Lately all I see is more hotels being built and "some" affordable housing. Who do you think is going to be able to afford these units a few blocks from the ocean? Santa Barbara is no longer the quaint spanish style city I fell in love with years back. I see these massive block style buildings popping throughout the city. You're kidding yourselves if this will solve the housing problem.
We are loosing our population in SB because of housing and high cost of living . I believe that these projects are way over due and we Santa Barbarian need to stay within other cities in California . The streets are like you live in the third word country, the buildings are old and falling apart within.
Now some people complain about not see the mountain or views of land scape etc , is selfish .
I cannot believe how ugly that proposed development is—it's frightening. I absolutely love that block as it is right now, and I pray it stays that way.
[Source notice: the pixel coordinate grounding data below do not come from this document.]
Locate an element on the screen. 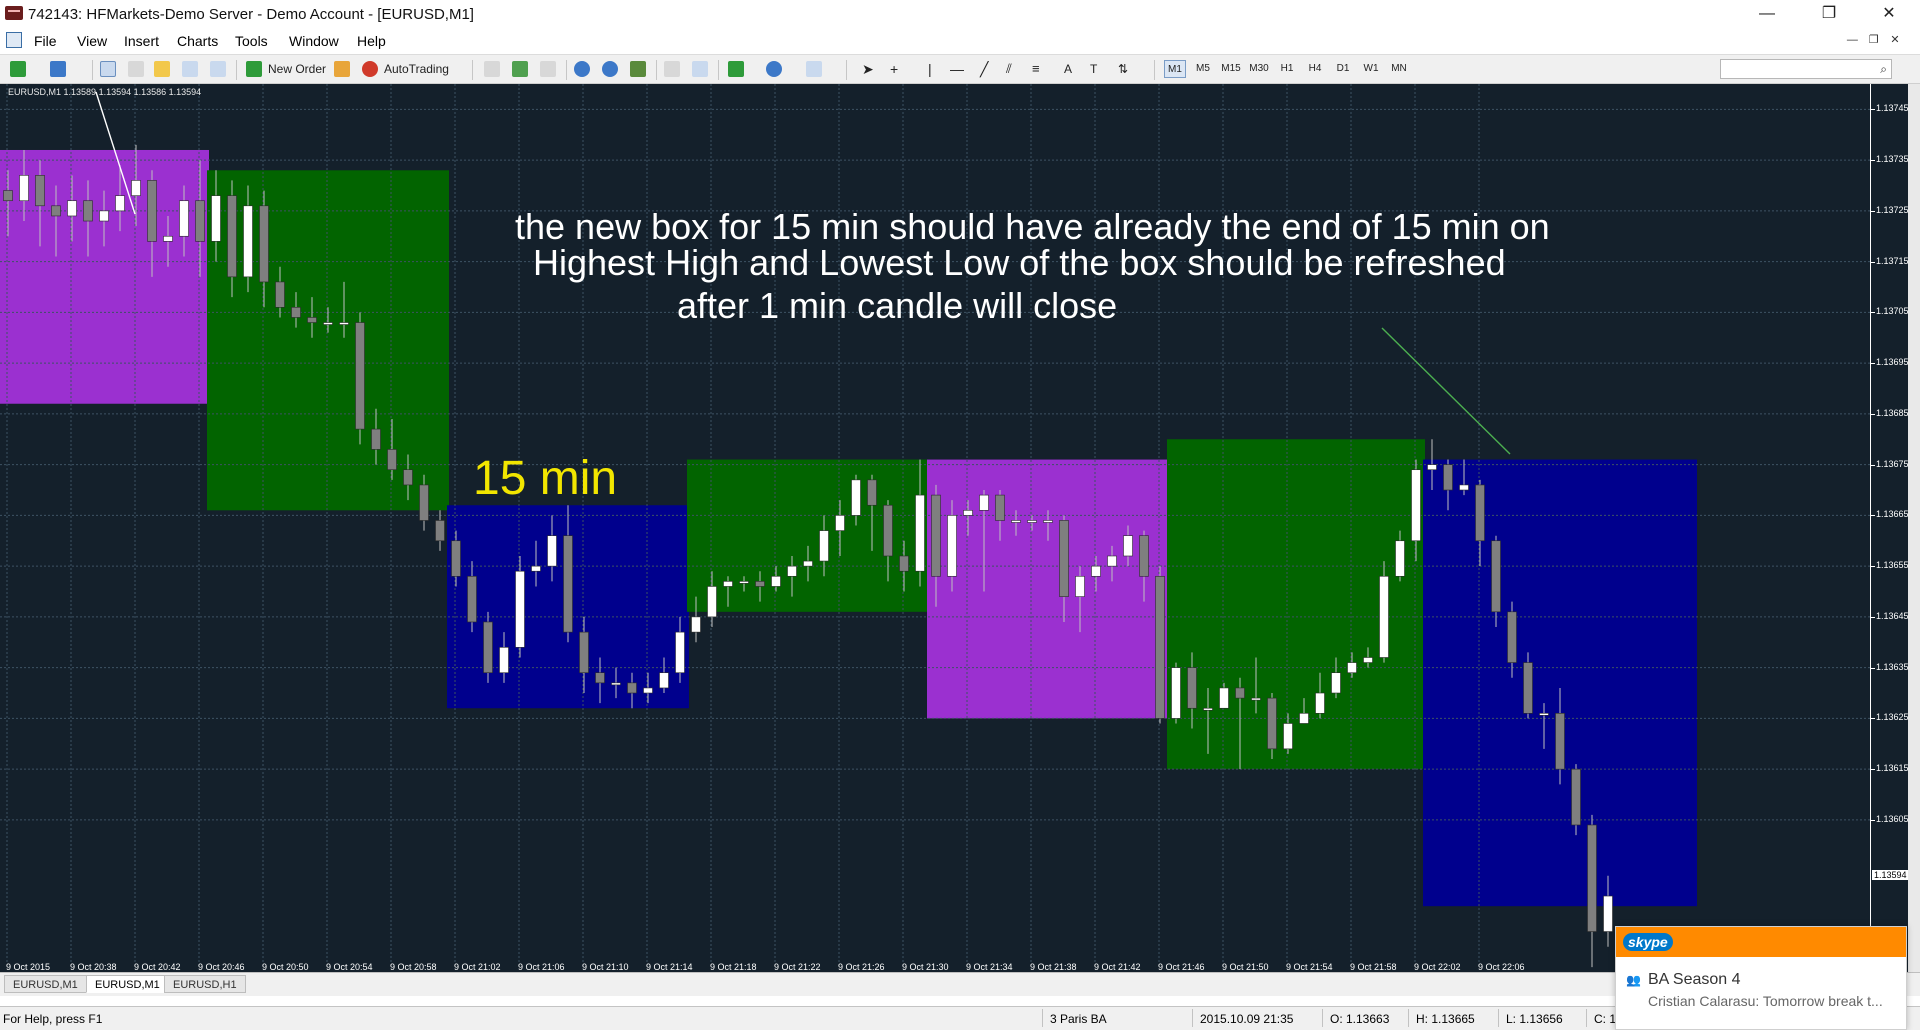  tab-eurusd-m1-b: EURUSD,M1 is located at coordinates (128, 984).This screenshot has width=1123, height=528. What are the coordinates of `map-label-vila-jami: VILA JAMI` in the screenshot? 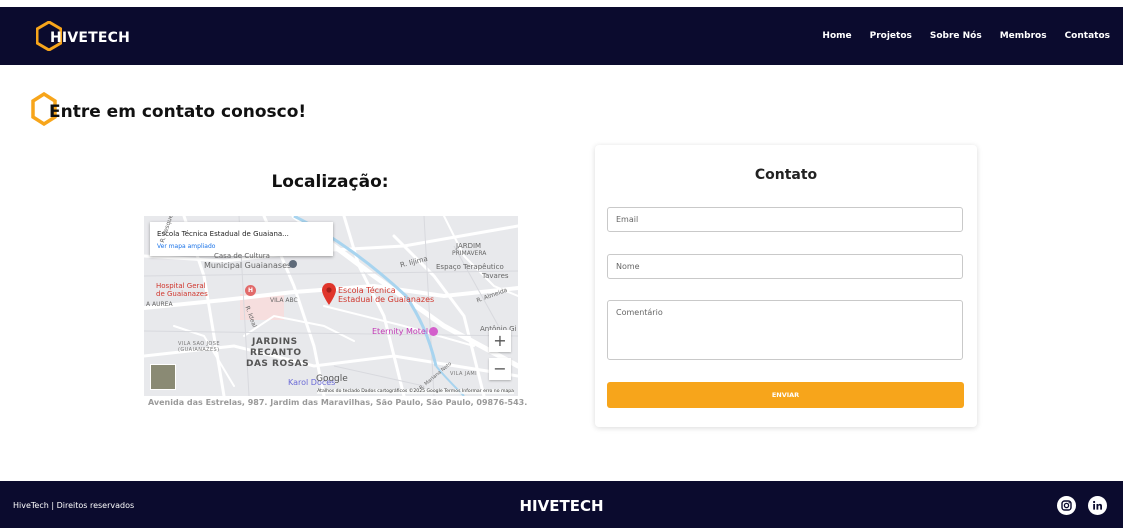 It's located at (464, 374).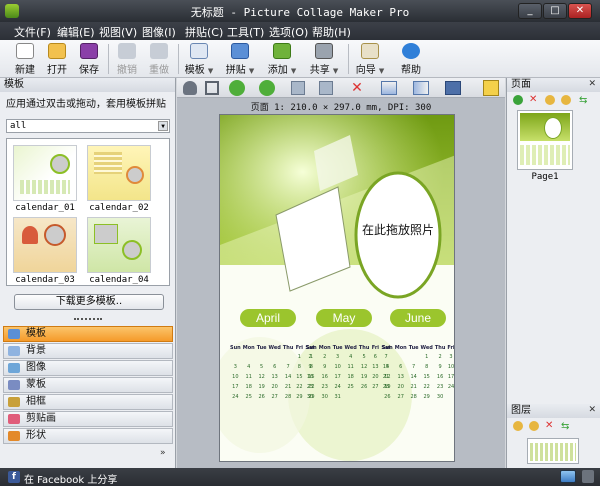 Image resolution: width=600 pixels, height=486 pixels. What do you see at coordinates (300, 397) in the screenshot?
I see `calendar-day: 29` at bounding box center [300, 397].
Times are changing fast and SB will be Orange County soon enough. Money talks, and feelings don't matter. None of the projects look innovative, or classic. They are cheap looking architectural pseudo spanish styles currently in vogue like cooker cutters houses of the past. Nothing special. That must be what they teach in Cali schools of design, or what the boss wants.
Same here...agree! The low profile and views are a big part of what makes SB so special. We can disperse small complexes of housing throughout town without building all these high rises!!
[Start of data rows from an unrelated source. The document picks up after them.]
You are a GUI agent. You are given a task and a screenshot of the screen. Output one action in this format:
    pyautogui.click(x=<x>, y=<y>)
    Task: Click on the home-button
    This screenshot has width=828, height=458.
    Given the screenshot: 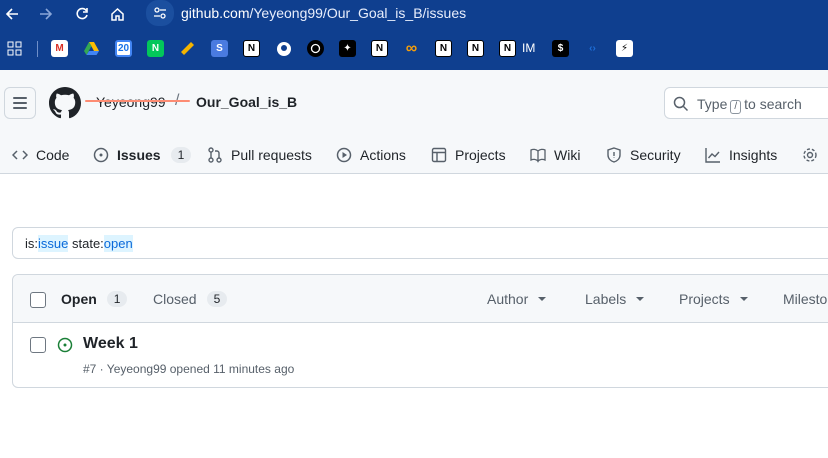 What is the action you would take?
    pyautogui.click(x=117, y=14)
    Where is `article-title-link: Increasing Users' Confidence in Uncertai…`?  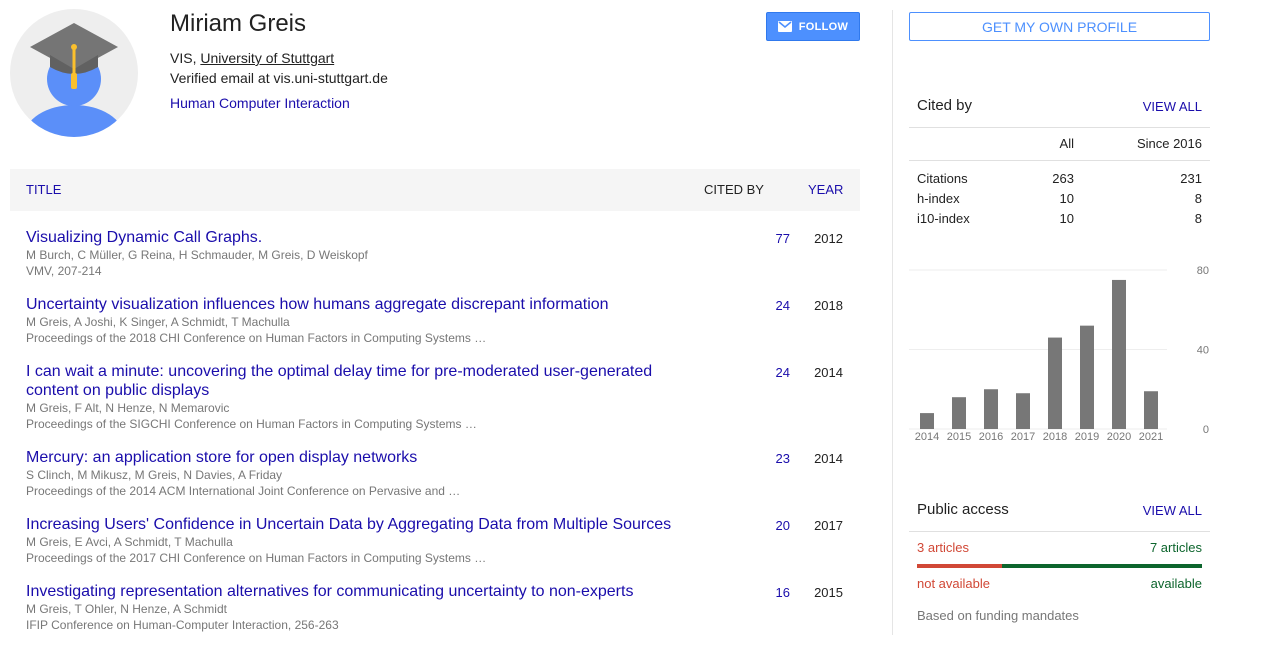
article-title-link: Increasing Users' Confidence in Uncertai… is located at coordinates (351, 524).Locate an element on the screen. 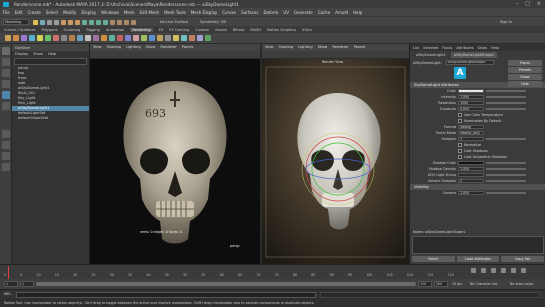 Image resolution: width=545 pixels, height=307 pixels. shelf-tool-12-icon is located at coordinates (96, 38).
True, but $5 LED light strips gets you a lot . . . in this case apparently $4M.
Re: the Hope/State project: 1) Wouldn't this demolish the last middle class department store in all of SB, Montecito & Goleta (Macy's)? 2) Wouldn't it also demolish most of the free retail parking in that area?
Agreed. There needs to be moderate income housing built into these developments, or they need to pay into a fund to build them.
https://www.change.org/Develop_Santa_Barbara_Workforce_Housing
They're saying fall.
“The City needs housing”. Inaccurate. Correct statement: The City needs moderate income housing. Every one of the 10 projects described makes the current housing imbalance worse. The current draft Housing Element makes zero effort to promote market rate moderate income housing. Zero is also the number of market rate moderate income units built in the last 8 years.
Wow, just revisited this post in order to read your comment and I hadn’t seen the rendering. Blight!
Oh, I do hope these rumors are true. I hate that one so much, minus the housing component.
Why aren't all projects mixed use, with housing on the upper levels? Is max. building height being used as an excuse for not accommodating the needed housing?
When will this be opening?
The rendering of 'The Lofts at the Mill' (what a hollow, anonymous name!) is a poster for the mediocrity of current American architecture. These ersatz-contemporary (Van Der Rohe wold be appalled) buildings are urban stuffing; representing nothing specific except the low cost of throwing them together. This is a building that could be in any sprawl in any city. It is hostile to the street and generic to the downtown. I hope the review board stops this newest attempt by indifferent architects to do to S.B. what was done to the Hollywood flats -- remove California.
"these make take years to get built—or not even happen at all". Every person I talk to in the Funk Zone are saying the same thing about the ghoulishly awful Somofunk project. It's been shelved by the owner. Even having gone through many commission meetings. And it's housing!
Outstanding summation of what’s in the pipeline.
Thank you.
I agree. They're experts at disappearing taxpayer dollars via million dollar consulting contracts. I only wish I could somehow become one of the consultants they pay... The public has been giving the city free advice and feedback for years, but they don't listen and prefer to kick the can down the road with yet another 800k consulting gig for a brand new PowerPoint presentation to tell us all exactly what we already knew...
I agree. It's bizarre. It's like the city greenlights projects from Jeff Shelton and Cearnal and everything else gets stuck.